Gestellte Aufgabe 1
Beantworte anhand des Interviewauszugs diese Fragen:
(a) Welchen der neuen Songs mag die befragte Person am meisten?
(b) Was wäre laut Antwort mit einem Stück passiert, das die Band nicht sehr gemocht hätte?
(c) Wie reagierten alle, als sie den ersten Song schrieben?
Gestellte Aufgabe 2
Nenne alle Werte, die der Interviewauszug als im Titel der neuen CD genannt aufführt.
Gestellte Aufgabe 3
Schreib den Interviewauszug über das neue Album weiter, direkt im Anschluss an die letzte Frage.

:: Textauszug

Auf welchen der neuen Songs bist Du momentan denn am stolzesten?

Gleich den ersten mag ich am meisten. Als wir den schrieben, waren wir sofort alle schwer begeistert. Aber ich mag sie natürlich alle sehr, ebenso die anderen Tracks. Wäre das bei einem Stück nicht der Fall gewesen, hätte es der betreffende Song auch nicht auf´s Album geschafft.


Stolz, Ehre und Tapferkeit, die drei im Titel eurer neuen CD genannten Werte – was bedeuten sie für Dich?

::::
:: Einträge im Datensatz

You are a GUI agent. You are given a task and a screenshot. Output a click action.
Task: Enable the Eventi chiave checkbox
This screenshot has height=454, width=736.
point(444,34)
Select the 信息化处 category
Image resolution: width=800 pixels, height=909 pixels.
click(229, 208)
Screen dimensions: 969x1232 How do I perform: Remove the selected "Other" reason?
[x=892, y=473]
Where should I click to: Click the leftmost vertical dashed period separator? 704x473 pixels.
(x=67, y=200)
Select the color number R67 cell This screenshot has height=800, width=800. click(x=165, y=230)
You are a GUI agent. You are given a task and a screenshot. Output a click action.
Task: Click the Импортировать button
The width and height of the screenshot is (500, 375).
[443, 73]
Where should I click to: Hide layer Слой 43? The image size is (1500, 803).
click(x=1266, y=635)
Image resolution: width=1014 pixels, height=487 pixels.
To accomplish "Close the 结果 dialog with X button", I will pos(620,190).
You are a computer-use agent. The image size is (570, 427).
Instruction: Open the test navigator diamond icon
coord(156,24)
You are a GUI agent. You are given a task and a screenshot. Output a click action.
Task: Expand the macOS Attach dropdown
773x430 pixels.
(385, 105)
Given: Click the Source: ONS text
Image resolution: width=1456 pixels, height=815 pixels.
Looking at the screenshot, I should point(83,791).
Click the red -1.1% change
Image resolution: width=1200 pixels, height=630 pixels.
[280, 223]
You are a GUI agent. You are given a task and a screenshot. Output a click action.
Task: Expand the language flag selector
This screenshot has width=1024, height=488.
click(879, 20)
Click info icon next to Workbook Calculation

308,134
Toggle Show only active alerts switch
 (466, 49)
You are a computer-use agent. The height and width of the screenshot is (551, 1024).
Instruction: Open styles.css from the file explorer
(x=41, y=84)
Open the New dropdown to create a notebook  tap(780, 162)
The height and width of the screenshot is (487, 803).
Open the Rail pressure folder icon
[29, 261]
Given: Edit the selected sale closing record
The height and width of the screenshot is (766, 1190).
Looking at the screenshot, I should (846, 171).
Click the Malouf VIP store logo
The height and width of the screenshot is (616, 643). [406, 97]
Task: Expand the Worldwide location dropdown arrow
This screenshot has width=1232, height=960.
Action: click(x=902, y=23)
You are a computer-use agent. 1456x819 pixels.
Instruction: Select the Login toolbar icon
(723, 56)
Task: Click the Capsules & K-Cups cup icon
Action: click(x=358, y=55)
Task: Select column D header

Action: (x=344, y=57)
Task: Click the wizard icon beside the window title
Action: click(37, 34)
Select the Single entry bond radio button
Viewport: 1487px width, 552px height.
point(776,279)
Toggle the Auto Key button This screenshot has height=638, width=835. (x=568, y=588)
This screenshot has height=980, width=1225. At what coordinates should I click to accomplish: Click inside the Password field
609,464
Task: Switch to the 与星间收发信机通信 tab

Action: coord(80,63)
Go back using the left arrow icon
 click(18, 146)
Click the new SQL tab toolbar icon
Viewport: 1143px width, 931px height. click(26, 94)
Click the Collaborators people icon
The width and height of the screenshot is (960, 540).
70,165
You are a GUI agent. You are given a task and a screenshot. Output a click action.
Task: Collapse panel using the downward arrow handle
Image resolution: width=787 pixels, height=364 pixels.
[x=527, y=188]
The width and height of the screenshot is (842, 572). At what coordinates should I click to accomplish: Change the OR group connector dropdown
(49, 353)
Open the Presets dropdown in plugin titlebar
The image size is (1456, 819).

::::

Schriftliche Antwort 1
(a) Den ersten Song.
(b) Es hätte es nicht auf das Album geschafft.
(c) Sie waren sofort alle schwer begeistert.

Schriftliche Antwort 2
Stolz, Ehre, Tapferkeit

Schriftliche Antwort 3
Nun, Honour – Valour – Pride war zunächst einmal eine Zeile aus dem Titeltrack des Victory-Albums. Uns gefiel die Stelle damals schon sehr gut, so dass wir bereits da daran dachten, sie einmal als Albumtitel zu verwenden. Die aktuelle Scheibe erschien uns hierfür besonders geeignet, da sie zum 15-jährigen Bandjubiläum erscheint. Sind auf alle Fälle passende Wörter…


Nun ist Krieg ein sehr präsentes Motiv in euren Lyrics und auf euren Coverartworks…

Das neue Artwork geht zugleich aber auch in die Hi-Tech/Science Fiction-Ecke. In den Texten spielt moderne technologische Kriegsführung die Hauptrolle. Wir heben auch einige Tugenden vergangener Zeiten hervor. Krieg wird von uns mittlerweile ziemlich differenziert dargestellt, wir singen nicht mehr nur einfach über irgendwas, das mit Krieg zu tun hat. Die Thematik ist jedenfalls über die Jahre hinweg zu unserem Markenzeichen geworden.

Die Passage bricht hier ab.